## TEKS BACAAN:
..........
Pimpinan Kelompok Neo Nazi Internasional Ternyata Bocah Laki-laki 13 Tahun

Abadikini.com, TALLIN – Seorang bocah berumur 13 tahun disebut-sebut menjadi pemimpin kelompok neo-Nazi internasional, Divisi Feuerkrieg. Menyebut dirinya sebagai “Komandan”, bocah tersebut diduga terkait dengan rencana penyerangan terhadap sebuah sinagoge di Las Vegas dan meledakkan bom mobil di kantor jaringan berita utama Amerika Serikat (AS).

Bocah laki-laki yang memimpin Divisi Feuerkrieg tinggal di Estonia. Menurut polisi dan laporan surat kabar setempat, bocah itu telah memutuskan hubungan dengan kelompok radikal tersebut setelah pihak berwenang di negara Baltik yang kecil itu mengendus keberadaannya pada awal tahun ini.

Juru bicara Dinas Keamanan Internal Estonia, Harrys Puusepp, mengatakan agen polisi campur tangan pada awal Januari karena kecurigaan akan bahaya dan menghentikan aktivitas orang ini di Divisi Feuerkrieg.

“Karena kasus yang ditangani seorang anak di bawah usia 14 tahun, orang ini tidak dapat dituntut berdasarkan hukum pidana dan sebaliknya metode hukum lainnya harus digunakan untuk menghilangkan risiko tersebut. Kerja sama antara beberapa pihak berwenang, dan terutama orang tua, adalah penting untuk menjauhkan seorang anak dari kekerasan ekstrem,” kata Puusepp, yang tidak menyebutkan usia anak atau menjelaskan kasus tersebut, seperti disitir dari AP, Rabu (15/4/2020).

Ia tidak mengidentifikasi anak itu sebagai pemimpin kelompok, tetapi membocorkan arsip obrolan online anggota Divisi Feuerkrieg yang menunjukkan “Komandan” menyebut dirinya sebagai pendiri kelompok dan disinggung berasal dari Saaremaa, pulau terbesar di Estonia.
..........
## KUMPULAN DATA:
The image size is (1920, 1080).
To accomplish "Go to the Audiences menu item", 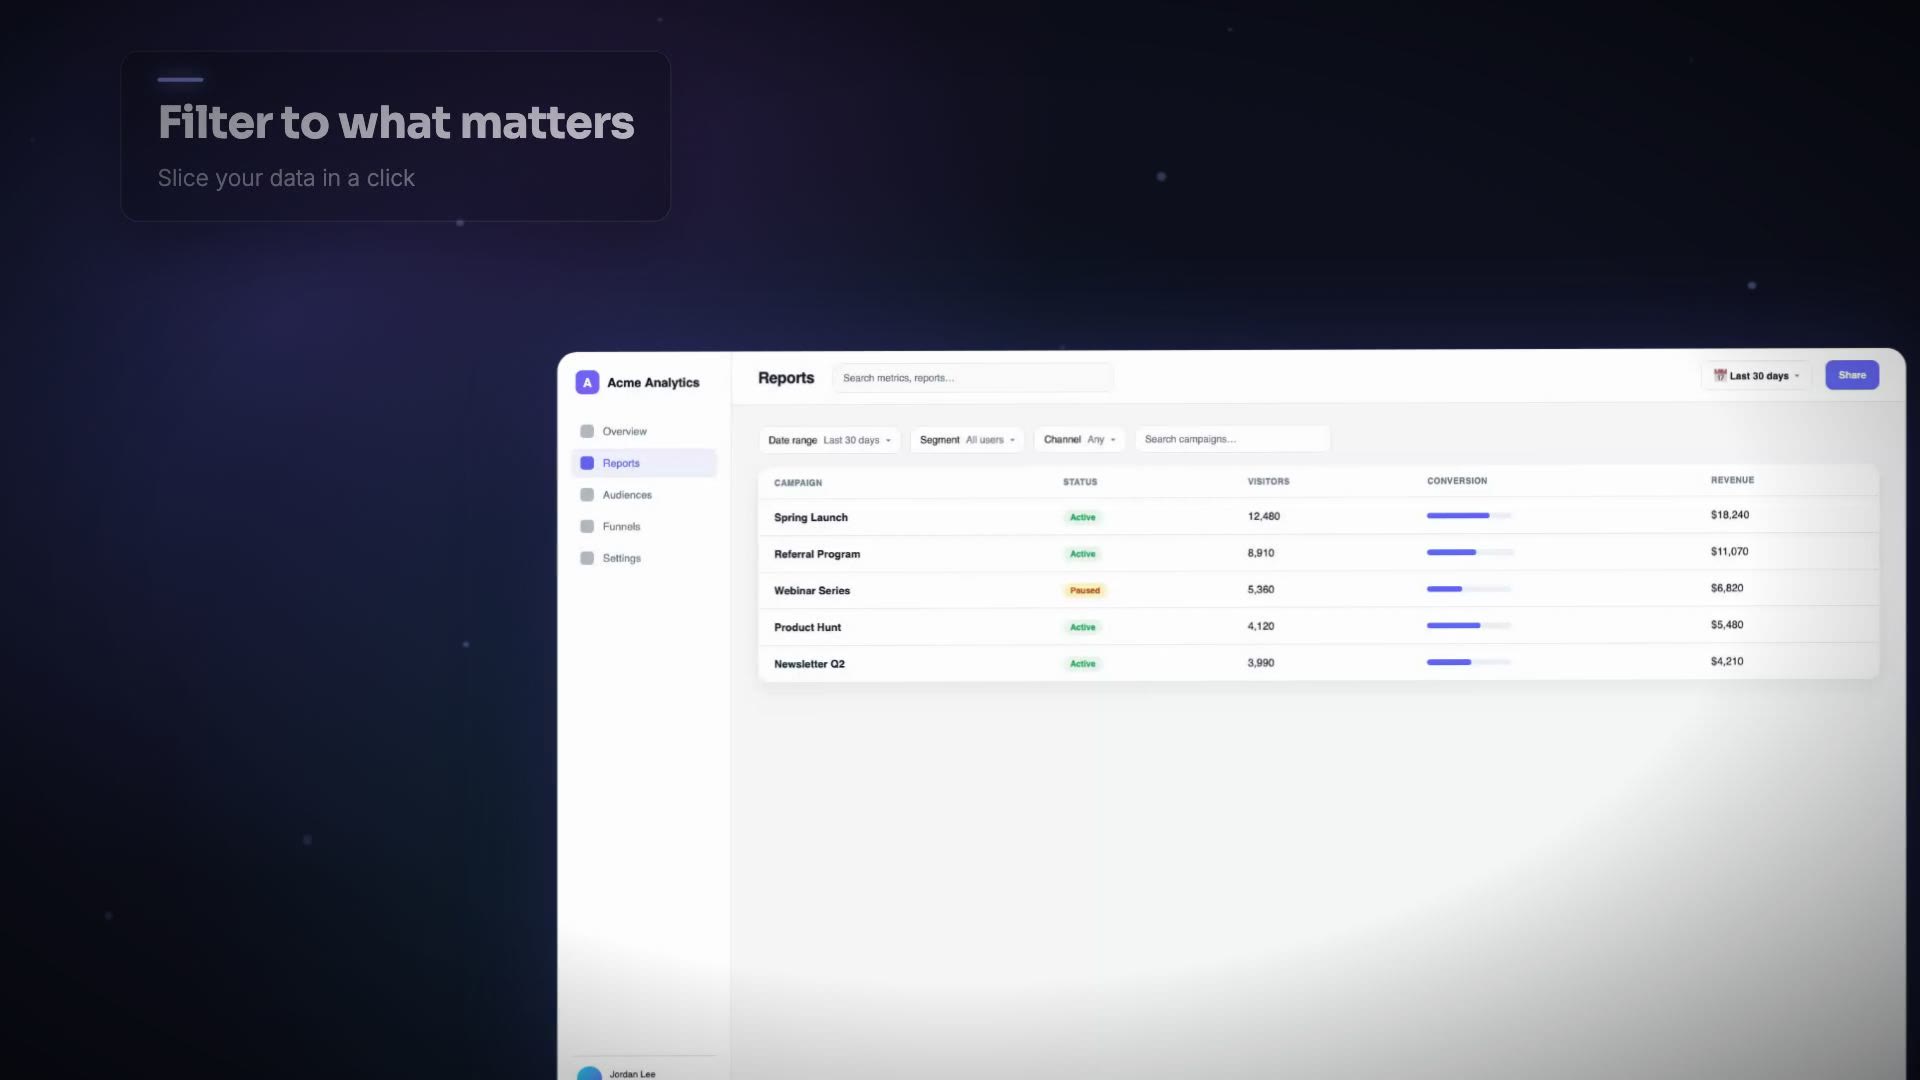I will (643, 495).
..........
## SOAL:
Salin tanpa perubahan bagian teks tentang pemimpin Divisi Feuerkrieg yang terletak di antara "Pimpinan Kelompok Neo" dan "awal tahun ini.", termasuk kedua batas tersebut.

## JAWABAN TERTULIS:
Pimpinan Kelompok Neo Nazi Internasional Ternyata Bocah Laki-laki 13 Tahun

Abadikini.com, TALLIN – Seorang bocah berumur 13 tahun disebut-sebut menjadi pemimpin kelompok neo-Nazi internasional, Divisi Feuerkrieg. Menyebut dirinya sebagai “Komandan”, bocah tersebut diduga terkait dengan rencana penyerangan terhadap sebuah sinagoge di Las Vegas dan meledakkan bom mobil di kantor jaringan berita utama Amerika Serikat (AS).

Bocah laki-laki yang memimpin Divisi Feuerkrieg tinggal di Estonia. Menurut polisi dan laporan surat kabar setempat, bocah itu telah memutuskan hubungan dengan kelompok radikal tersebut setelah pihak berwenang di negara Baltik yang kecil itu mengendus keberadaannya pada awal tahun ini.